De communicatietechniek schrijdt voort en dus krijgt het gemeentehuis aan de Markt een eigen telefoonaansluiting, zo blijkt uit een contract van (omstreeks) 22 december 1914.
De voorwaarden zijn als volgt:
Het lijkt gewenst om in de toekomst de rechten van beide partijen te verzekeren:
Art. 1. De contractant ter andere zijde geeft toestemming tot het voor onbepaalde tijd plaatsen van een pijpstelling voor telefoongeleidingen op het dak van het Stadhuis en gebruik te maken van toegang tot de pijpstelling, vrij en ongehinderd, toe te laten.
Art. 2. De contractant ter ener zijde neemt order volgens voorwaarden en bepalingen:
1. Gemeente ontvangt met ingang van 1 januari kostenloze beschikking over een telefoonverbinding met toegang tot het Stadhuis.
2. Alle kosten op plaatsing, op onderhoud en wegens beschadiging van het dak zijn voor rekening van het Rijk.

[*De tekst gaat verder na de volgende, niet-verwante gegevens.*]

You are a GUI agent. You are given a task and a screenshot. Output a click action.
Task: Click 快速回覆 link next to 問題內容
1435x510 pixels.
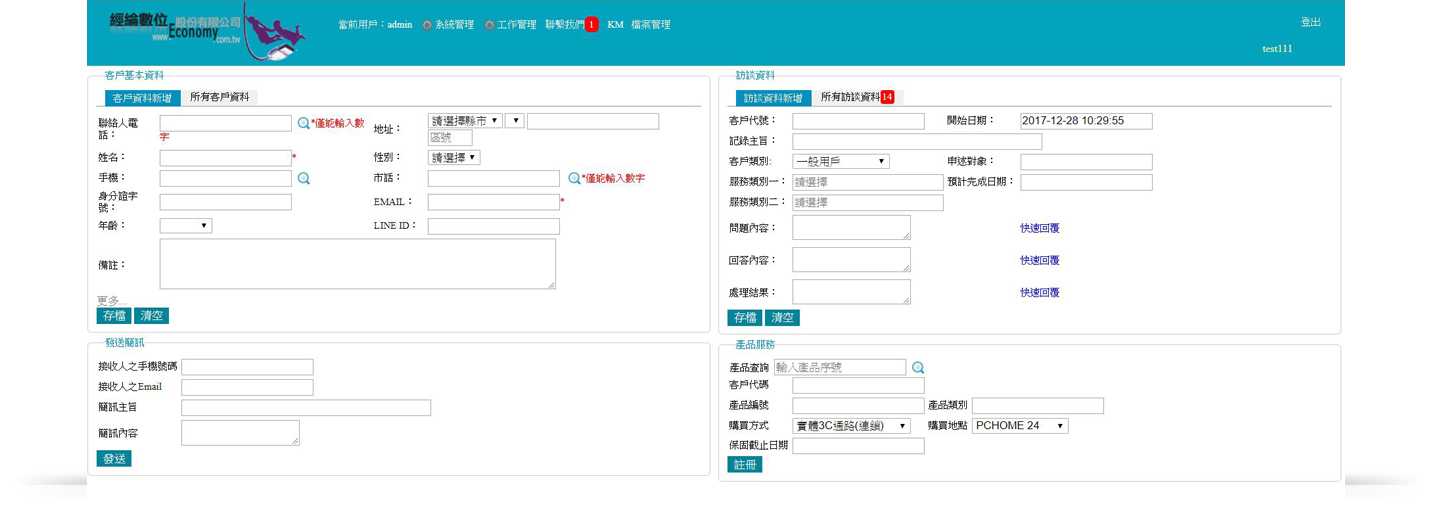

3. Pijpstelling wordt door het Rijk weggenomen en in oude staat hersteld, binnen drie maanden, nadat de Gemeente het contract heeft opgezegd. Het Rijk heeft ten alle tijde het recht de stelling af te breken en in de oude staat te herstellen.
4. Indien een en ander niet binnen drie maanden klaar is, worden de werkzaamheden uitgevoerd en bij het Rijk in rekening gebracht.
Duidelijk een staaltje van ‘voor wat hoort wat’ of boerenslimmigheid?